Feedback
Politics

What Your Travel May Say About Your Politics

Chuck Todd: Hillary comes off ‘scripted’ to voters 2:54

Labor Day traditionally marks the beginning of fall and brings the perennial question: Where did you go on your summer vacation? The answer you give may have a lot to do with where you live and your politics.

To get a feel consider the travel habits of people who live in very different kinds of places in the American Communities Project: the Democratic-leaning dense Urban Suburbs and the rural Republican Evangelical Hubs.

People who live in the Urban Suburb counties are much more likely to have used their passports. More than 42 percent of the people in those communities report they traveled abroad in the last 3 years, according to data from Experian Marketing Services.

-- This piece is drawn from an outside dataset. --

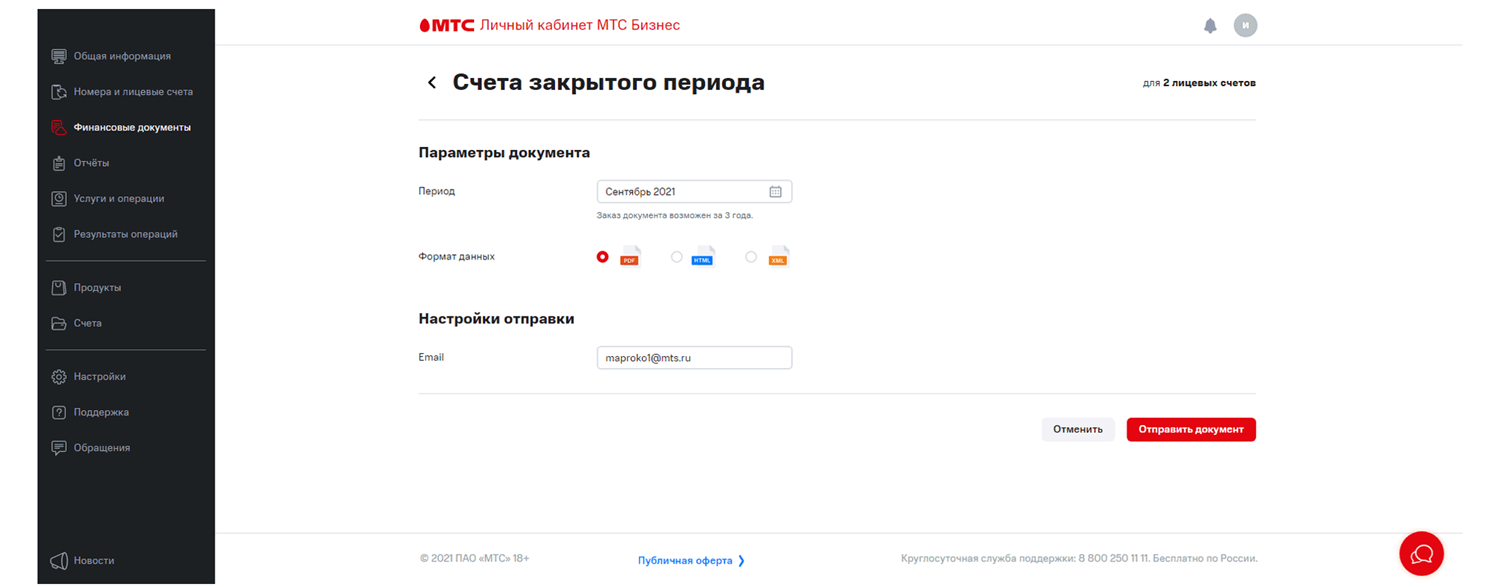Open the Отчёты sidebar section
Screen dimensions: 1500x587
pyautogui.click(x=91, y=163)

In small-town Evangelical Hubs only about 32 percent say they have traveled abroad.

That’s pretty wide 10-point gap.

And when they travel abroad, those suburbanites spend more than their rural counterparts as well. On their last foreign trip people who live in the Urban Suburbs report that they spent an average of $2,512. For those in Evangelical Hubs, the figure was $2,238. A difference of more than $270.

Are those differences just about different income levels or the always-important urban/rural divide? When you look closer at the numbers it’s not that simple.

In those county types, in fact across nearly all the community types in the ACP – small town and big city, younger and older – people who self-identify as liberal are more likely to have taken a foreign trip in the last three years. The numbers are not always big, sometimes the difference is only a few percentage points, but it is remarkably consistent.

Overall, 46 percent of self-described liberals say they have traveled abroad in the last 3 years, only 40 percent of conservatives say they have. In other words, these differences transcend demographics and seem to be part of people’s ideological makeup.

It’s just another way of understanding the splits running through the United States and the electorate. Cause and effect is not the key point here. The “why” is less important than the divide itself.

The partisan breakdown we’ve come to know as red and blue is about a lot more than politics or the 2016 campaign. It’s about a long list of differences in the country that appear in our socio-economics and culture. And those differences manifest themselves in a long list of ways that reach into where we live and how we live – all the way down to our summer photo scrapbook.